I love that I can run huge amounts of data thru Alteryx. However, I also have to think about how much data I’m going to take from Alteryx and push to a BI application like Spotfire or PowerBI. As a general rule, less is more. Now, you may think you can’t do anything to reduce the size of your data set without cutting columns or rows, but that’s not true. Read on to learn two quick tricks to materially reduce the size of your data set.
Blog or Video?
If you prefer watching to reading, you can find this same content on my YouTube channel. If you like the content, spread it around for the rest of the world to learn from. Please subscribe and share!
For this post, we’ll work with a small set of tools, and I want you to pay particular attention to the size of the output. If you don’t see the size when running your own workflows, click on the canvas, go to the Canvas tab and choose Show from Connection Progress.
First, I use a Select tool to rename and change data types. 1.3 GB of data exit the tool.

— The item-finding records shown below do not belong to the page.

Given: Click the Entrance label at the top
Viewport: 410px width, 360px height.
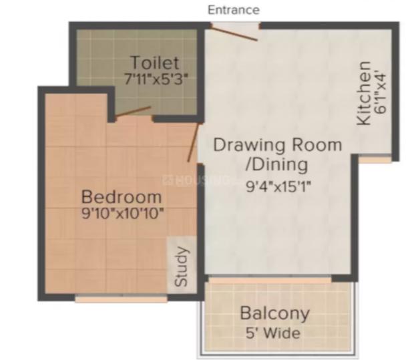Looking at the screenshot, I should (234, 10).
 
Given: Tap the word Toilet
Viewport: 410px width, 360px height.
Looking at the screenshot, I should (155, 63).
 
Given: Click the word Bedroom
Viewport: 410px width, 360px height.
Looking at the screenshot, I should (121, 198).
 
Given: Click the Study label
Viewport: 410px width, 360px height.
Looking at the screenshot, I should (182, 267).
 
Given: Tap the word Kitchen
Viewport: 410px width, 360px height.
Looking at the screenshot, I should (364, 93).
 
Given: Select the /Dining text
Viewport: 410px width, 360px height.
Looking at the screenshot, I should (276, 164).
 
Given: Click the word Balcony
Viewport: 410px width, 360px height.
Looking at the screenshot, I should (274, 313).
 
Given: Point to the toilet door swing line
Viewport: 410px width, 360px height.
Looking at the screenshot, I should (132, 112).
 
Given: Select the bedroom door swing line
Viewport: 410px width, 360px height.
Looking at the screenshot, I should (193, 140).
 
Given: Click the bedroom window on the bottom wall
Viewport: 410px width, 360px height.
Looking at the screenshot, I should (120, 299).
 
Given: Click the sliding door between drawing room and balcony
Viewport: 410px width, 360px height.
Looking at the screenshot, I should (270, 280).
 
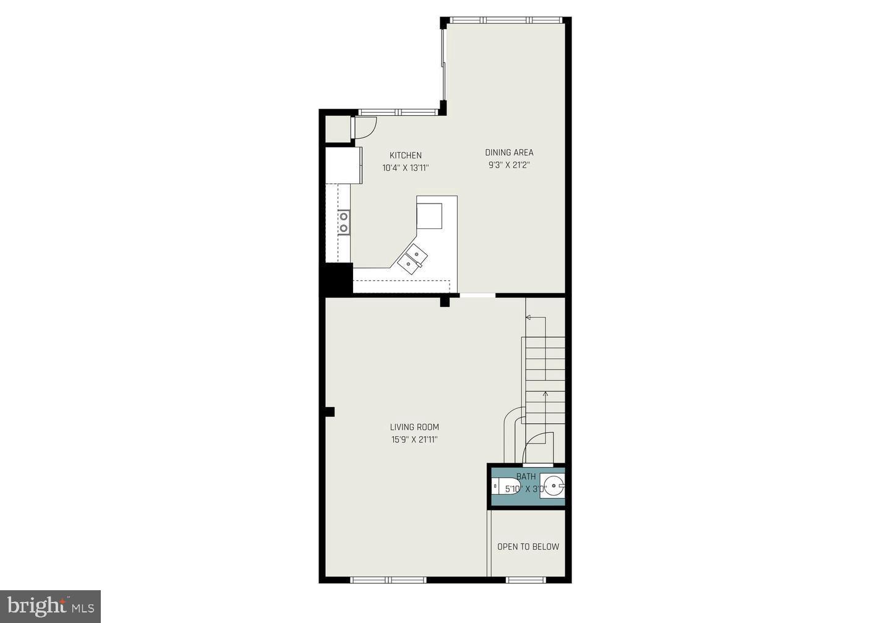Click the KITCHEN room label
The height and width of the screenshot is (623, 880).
(405, 155)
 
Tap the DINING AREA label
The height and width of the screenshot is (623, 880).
(509, 152)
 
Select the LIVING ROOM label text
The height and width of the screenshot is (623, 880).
(414, 427)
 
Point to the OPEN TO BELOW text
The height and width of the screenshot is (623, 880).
(528, 547)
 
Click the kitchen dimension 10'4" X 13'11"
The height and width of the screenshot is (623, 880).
(405, 168)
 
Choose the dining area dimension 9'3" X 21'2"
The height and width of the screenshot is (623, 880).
(509, 165)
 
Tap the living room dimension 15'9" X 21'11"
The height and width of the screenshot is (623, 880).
(414, 440)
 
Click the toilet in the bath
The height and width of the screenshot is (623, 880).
(504, 487)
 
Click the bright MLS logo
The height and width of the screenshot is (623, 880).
(50, 606)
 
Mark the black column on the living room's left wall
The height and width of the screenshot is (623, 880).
(330, 411)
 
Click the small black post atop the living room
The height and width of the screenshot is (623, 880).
(444, 302)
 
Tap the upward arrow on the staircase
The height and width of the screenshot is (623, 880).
(545, 393)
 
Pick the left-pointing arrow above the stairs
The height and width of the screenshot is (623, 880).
(529, 317)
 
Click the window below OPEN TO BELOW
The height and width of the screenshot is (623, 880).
(526, 580)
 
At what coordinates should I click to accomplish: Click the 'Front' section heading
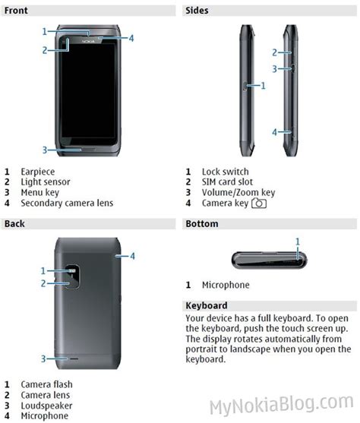[17, 11]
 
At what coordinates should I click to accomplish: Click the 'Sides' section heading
[197, 11]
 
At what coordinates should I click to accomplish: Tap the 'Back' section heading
[15, 223]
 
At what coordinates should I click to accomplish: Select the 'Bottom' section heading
[202, 223]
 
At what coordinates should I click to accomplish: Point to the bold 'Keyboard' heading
[207, 305]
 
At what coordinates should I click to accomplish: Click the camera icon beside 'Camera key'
[260, 204]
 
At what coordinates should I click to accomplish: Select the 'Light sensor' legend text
[46, 182]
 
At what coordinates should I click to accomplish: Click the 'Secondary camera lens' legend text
[67, 203]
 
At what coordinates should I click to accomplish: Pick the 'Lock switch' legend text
[225, 172]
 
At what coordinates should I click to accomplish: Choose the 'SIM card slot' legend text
[228, 182]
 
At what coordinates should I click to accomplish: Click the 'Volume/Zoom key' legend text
[238, 193]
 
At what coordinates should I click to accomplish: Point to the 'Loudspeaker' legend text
[46, 406]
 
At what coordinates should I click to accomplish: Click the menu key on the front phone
[90, 149]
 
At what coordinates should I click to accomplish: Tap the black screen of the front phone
[90, 91]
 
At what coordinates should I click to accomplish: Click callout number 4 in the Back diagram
[131, 256]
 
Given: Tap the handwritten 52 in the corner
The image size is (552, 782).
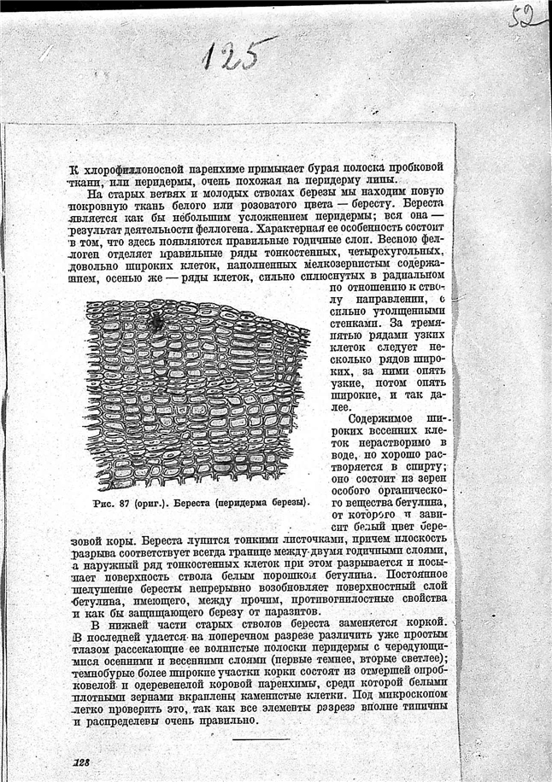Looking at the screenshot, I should click(x=524, y=15).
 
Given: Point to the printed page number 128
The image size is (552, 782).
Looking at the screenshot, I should click(x=82, y=762).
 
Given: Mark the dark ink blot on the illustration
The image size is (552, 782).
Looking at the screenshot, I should click(x=156, y=322).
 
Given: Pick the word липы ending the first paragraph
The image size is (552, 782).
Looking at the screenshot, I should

Then, I perform a calculation that increases the size of the data set from 1.3 GB to 1.5 GB. Next, let’s see what I do to cut that down.
Tip No 1 – Trimming
First, I use a Multi-Field Formula tool to efficiently trim away whitespace from text fields. I use the Multi-Field formula tool instead of a regular Formula tool because I can apply an expression to all of my Text fields. This tool allows me to select all Text fields (including Unknown fields) and then apply an expression with the Trim function. The Trim function removes whitespace from the start and end of the string.
I used to use the Data Cleansing tool for this purpose, but that tool is unreliable because you cannot select Dynamic or Unknown fields. Furthermore, if you rename fields, they are no longer selected in the Data Cleansing tool. I got so tired of going back to the Data Cleasing tool over and over to update it that I have stopped using it altogether. Anyway, trimming whitespace takes .1 GB off the size of my data set. That’s not a lot, but it’s something. Now, let’s take a look at what I do with the Auto Field tool.
Tip No 2 – Auto Field
The Auto Field tool is easily overlooked by new users, but it is incredibly helpful in several ways (and there will be future blog posts on it). This tool reads through all the records, and for a given column, it sets the field type to the smallest possible size relative to the data contained within the column.
You can see that 1.4 GB of data flows into the Auto Field tool, but only 936 MB of data flows out. The tool shaved off almost half a gig just by shortening the field size.
And, compare the field sizes in the first Select tool to another Select tool placed after the Auto Field tool. See how they have shrunk!
Lastly, I just want to note that I use trim and Auto Field at the start and end of all my workflows, since new columns are usually calculated during workflows that might not be included in this process at the start. Now, you know two ways to reduce the size of data sets in Alteryx!
Content created with Alteryx 2020.3.